**Provided passage**
There were a number of games on display in this room all of which had some point of interest, and all had attracted the attention of visitors who happily joined in. I was taken by the Danish hero holding the bridge at Stamford, and the roulette wheel that replaced dice. Doncaster gamers presented Mars Attacks, based on the spoof sci fi film of that name. The models used were cheap looking toys and the terrain was basic, but all the players seems to be having great fun. The best game in the room though was the eye level English Civil war game presented by Brompton Bankers. This game saw a force of cavalry and infantry trying to force a river crossing. The game was interesting, fought in a relatively short time, well balanced, and featured lovely models and terrain.
The main hall was packed with games and traders, and it was good to see Lancashire Games displaying their latest 28mm Medieval range, the Front Rank Russians and Austrian Napoleonics, and Gripping Beast who always have a stack of goodies on display. (My credit card was really under pressure by now……then I found the Chelifer Books stall…then Pendraken with their 10mm 7 Years War…Oh Hell!) .
Despite the poor lighting in the main hall, there were plenty of fine games to be seen. A shining example was the beautiful Crimean War 28mm presented by Derby Wargames, with superbly painted figures and excellent terrain. COGS (Chesterfield Open Gaming Society) presented a Warhammer 40k game as I wandered past, although they were also offering another fantasy game throughout the weekend. The terrain and models were fine, but what was outstanding was the way in which members of this group actively encouraged youngsters to join in and to enjoy themselves (and some not so youngsters).

**Excerpted data**
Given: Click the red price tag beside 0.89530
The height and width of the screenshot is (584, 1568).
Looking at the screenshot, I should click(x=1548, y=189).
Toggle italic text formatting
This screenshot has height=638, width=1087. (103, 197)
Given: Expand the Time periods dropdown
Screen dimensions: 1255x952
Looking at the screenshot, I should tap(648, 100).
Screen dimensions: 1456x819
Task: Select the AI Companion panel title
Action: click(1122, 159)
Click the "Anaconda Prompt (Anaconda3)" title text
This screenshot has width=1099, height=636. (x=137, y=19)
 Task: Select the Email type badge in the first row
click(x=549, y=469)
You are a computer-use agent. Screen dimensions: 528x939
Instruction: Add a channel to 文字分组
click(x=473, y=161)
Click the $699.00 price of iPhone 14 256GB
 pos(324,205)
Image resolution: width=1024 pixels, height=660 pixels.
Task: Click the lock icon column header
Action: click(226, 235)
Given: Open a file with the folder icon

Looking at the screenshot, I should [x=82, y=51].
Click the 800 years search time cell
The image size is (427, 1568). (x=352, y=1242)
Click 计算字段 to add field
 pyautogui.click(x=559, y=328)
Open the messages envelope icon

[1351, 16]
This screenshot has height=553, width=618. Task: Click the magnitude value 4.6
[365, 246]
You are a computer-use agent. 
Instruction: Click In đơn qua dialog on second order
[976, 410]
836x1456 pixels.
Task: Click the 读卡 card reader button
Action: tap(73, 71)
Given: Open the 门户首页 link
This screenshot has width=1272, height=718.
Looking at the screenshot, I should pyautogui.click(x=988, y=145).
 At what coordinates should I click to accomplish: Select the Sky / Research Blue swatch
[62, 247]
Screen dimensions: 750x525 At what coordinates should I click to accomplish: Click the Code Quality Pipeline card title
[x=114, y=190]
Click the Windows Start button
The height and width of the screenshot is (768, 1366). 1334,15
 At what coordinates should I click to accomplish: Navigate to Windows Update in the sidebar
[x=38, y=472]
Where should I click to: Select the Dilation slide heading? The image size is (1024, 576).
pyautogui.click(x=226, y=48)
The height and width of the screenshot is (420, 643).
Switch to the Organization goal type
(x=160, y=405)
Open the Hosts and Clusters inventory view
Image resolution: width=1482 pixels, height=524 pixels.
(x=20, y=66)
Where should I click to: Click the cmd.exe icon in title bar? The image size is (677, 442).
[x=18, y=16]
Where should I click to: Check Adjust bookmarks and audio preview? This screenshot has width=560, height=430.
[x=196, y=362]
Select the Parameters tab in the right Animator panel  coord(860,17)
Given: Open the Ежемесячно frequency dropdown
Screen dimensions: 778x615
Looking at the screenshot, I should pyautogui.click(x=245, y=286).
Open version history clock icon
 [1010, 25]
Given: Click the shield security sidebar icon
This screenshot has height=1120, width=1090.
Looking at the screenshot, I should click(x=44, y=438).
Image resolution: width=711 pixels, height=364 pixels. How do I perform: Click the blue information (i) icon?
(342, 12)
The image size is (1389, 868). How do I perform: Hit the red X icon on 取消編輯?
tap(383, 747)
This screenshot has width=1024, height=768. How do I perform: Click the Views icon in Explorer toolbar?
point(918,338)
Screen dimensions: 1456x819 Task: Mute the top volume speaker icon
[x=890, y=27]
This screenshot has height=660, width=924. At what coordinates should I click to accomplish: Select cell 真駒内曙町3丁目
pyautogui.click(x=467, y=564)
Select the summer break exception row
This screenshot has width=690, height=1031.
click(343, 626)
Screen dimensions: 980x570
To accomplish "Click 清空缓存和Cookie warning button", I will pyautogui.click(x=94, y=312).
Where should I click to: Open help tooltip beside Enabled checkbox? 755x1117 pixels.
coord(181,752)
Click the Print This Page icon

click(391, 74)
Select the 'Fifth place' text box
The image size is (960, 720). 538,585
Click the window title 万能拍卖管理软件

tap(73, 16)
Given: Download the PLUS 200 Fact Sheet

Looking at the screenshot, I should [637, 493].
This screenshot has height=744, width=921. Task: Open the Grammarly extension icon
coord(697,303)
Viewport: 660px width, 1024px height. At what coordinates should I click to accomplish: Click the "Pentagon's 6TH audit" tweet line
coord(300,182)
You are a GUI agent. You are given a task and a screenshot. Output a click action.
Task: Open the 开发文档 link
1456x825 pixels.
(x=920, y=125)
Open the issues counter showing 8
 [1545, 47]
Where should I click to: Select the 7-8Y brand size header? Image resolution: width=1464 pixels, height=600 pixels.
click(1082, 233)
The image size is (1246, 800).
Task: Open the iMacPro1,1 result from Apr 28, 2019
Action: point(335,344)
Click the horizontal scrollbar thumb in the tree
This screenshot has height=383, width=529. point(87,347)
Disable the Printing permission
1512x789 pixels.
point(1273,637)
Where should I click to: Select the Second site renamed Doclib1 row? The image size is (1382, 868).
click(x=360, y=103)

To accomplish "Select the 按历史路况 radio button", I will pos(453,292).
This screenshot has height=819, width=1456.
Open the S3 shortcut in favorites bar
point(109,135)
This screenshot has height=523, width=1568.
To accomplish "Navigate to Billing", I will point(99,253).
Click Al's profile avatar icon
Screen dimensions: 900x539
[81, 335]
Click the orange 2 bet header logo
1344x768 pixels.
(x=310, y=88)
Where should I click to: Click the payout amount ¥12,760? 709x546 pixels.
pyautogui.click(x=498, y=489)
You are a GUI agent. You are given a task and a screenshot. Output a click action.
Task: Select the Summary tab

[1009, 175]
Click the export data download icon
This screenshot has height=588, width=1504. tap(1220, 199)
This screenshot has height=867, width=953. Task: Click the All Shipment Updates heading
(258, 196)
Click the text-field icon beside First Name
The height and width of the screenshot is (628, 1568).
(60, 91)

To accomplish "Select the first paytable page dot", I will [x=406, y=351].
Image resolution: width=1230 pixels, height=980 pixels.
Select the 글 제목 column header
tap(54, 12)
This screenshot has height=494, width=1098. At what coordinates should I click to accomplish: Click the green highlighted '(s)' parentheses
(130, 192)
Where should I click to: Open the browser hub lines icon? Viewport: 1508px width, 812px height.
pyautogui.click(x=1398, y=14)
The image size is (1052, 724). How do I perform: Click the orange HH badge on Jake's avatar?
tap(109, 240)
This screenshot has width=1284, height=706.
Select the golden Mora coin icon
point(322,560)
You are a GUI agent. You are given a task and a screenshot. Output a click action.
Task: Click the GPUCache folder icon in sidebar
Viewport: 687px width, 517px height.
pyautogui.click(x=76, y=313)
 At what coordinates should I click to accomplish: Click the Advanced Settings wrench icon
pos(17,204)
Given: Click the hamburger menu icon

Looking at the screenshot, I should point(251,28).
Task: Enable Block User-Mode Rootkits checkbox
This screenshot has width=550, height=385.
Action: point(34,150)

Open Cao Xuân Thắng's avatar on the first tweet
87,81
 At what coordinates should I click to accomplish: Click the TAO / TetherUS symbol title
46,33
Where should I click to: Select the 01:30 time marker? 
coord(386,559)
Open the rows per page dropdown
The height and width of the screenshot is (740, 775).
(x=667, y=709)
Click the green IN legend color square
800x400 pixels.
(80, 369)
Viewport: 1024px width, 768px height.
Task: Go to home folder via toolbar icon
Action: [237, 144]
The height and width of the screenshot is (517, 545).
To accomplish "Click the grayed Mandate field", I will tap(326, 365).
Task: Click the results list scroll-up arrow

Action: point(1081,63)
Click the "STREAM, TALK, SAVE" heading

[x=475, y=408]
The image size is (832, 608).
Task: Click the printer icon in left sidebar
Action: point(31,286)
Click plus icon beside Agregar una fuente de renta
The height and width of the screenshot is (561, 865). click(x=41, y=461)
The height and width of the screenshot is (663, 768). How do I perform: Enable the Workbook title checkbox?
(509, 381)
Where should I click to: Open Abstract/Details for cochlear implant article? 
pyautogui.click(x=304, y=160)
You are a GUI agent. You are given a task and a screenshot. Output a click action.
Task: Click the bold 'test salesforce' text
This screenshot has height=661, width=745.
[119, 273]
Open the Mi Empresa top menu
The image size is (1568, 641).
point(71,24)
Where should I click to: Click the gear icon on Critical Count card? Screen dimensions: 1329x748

**Task objective**
Reproduce the wargames show report above word for word, from its first sentence to its last.

**The answer**
There were a number of games on display in this room all of which had some point of interest, and all had attracted the attention of visitors who happily joined in. I was taken by the Danish hero holding the bridge at Stamford, and the roulette wheel that replaced dice. Doncaster gamers presented Mars Attacks, based on the spoof sci fi film of that name. The models used were cheap looking toys and the terrain was basic, but all the players seems to be having great fun. The best game in the room though was the eye level English Civil war game presented by Brompton Bankers. This game saw a force of cavalry and infantry trying to force a river crossing. The game was interesting, fought in a relatively short time, well balanced, and featured lovely models and terrain.
The main hall was packed with games and traders, and it was good to see Lancashire Games displaying their latest 28mm Medieval range, the Front Rank Russians and Austrian Napoleonics, and Gripping Beast who always have a stack of goodies on display. (My credit card was really under pressure by now……then I found the Chelifer Books stall…then Pendraken with their 10mm 7 Years War…Oh Hell!) .
Despite the poor lighting in the main hall, there were plenty of fine games to be seen. A shining example was the beautiful Crimean War 28mm presented by Derby Wargames, with superbly painted figures and excellent terrain. COGS (Chesterfield Open Gaming Society) presented a Warhammer 40k game as I wandered past, although they were also offering another fantasy game throughout the weekend. The terrain and models were fine, but what was outstanding was the way in which members of this group actively encouraged youngsters to join in and to enjoy themselves (and some not so youngsters).